Task requirements »
Copy each line of the listing below word for word, leaving out the pictures.

####

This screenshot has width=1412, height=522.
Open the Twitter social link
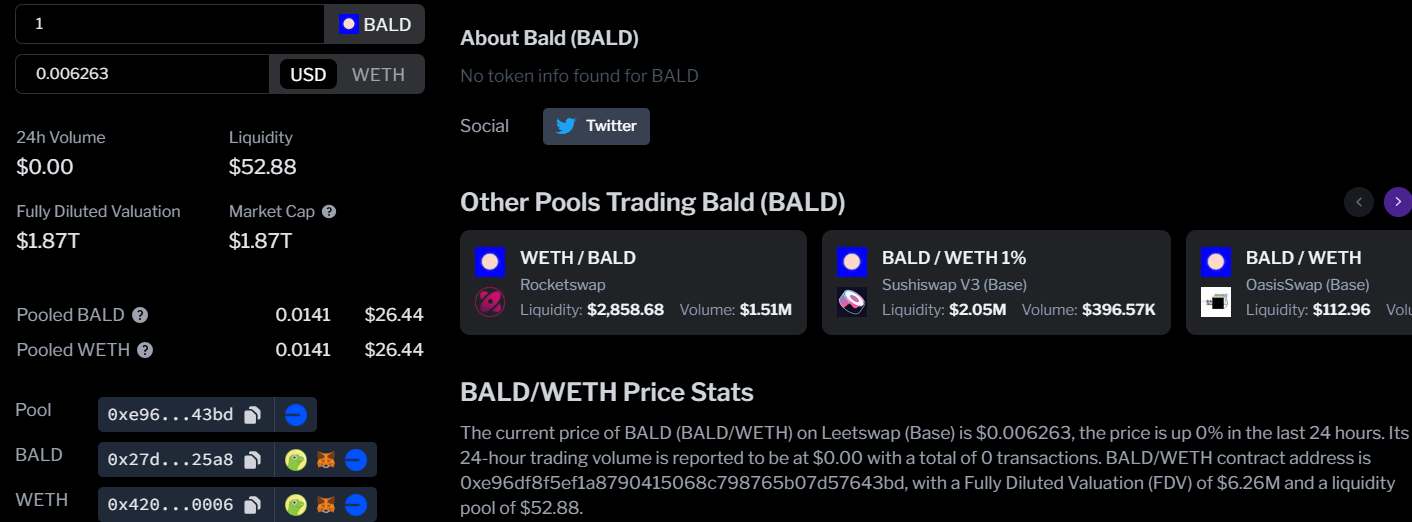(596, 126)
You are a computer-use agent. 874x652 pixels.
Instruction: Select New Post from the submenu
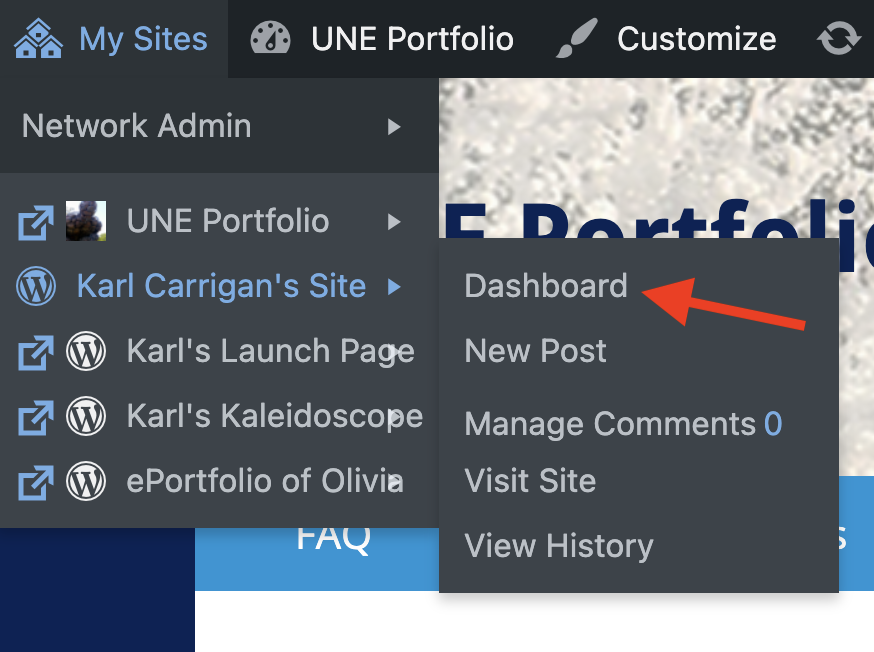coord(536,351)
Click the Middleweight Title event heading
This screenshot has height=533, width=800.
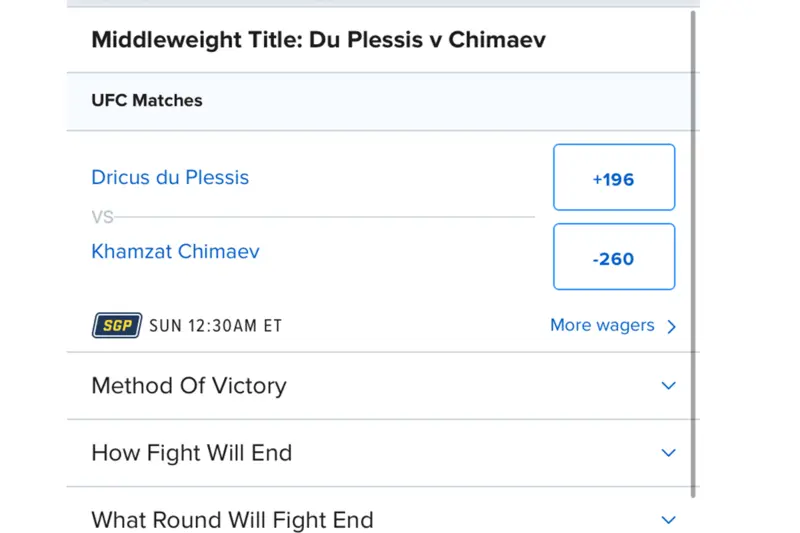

####

Response to this task »
This screenshot has width=1412, height=522.
Open the Twitter social link
(596, 126)
You are a computer-use agent. 874x652 pixels.
Instruction: Select New Post from the submenu
coord(536,351)
Click the Middleweight Title event heading
This screenshot has height=533, width=800.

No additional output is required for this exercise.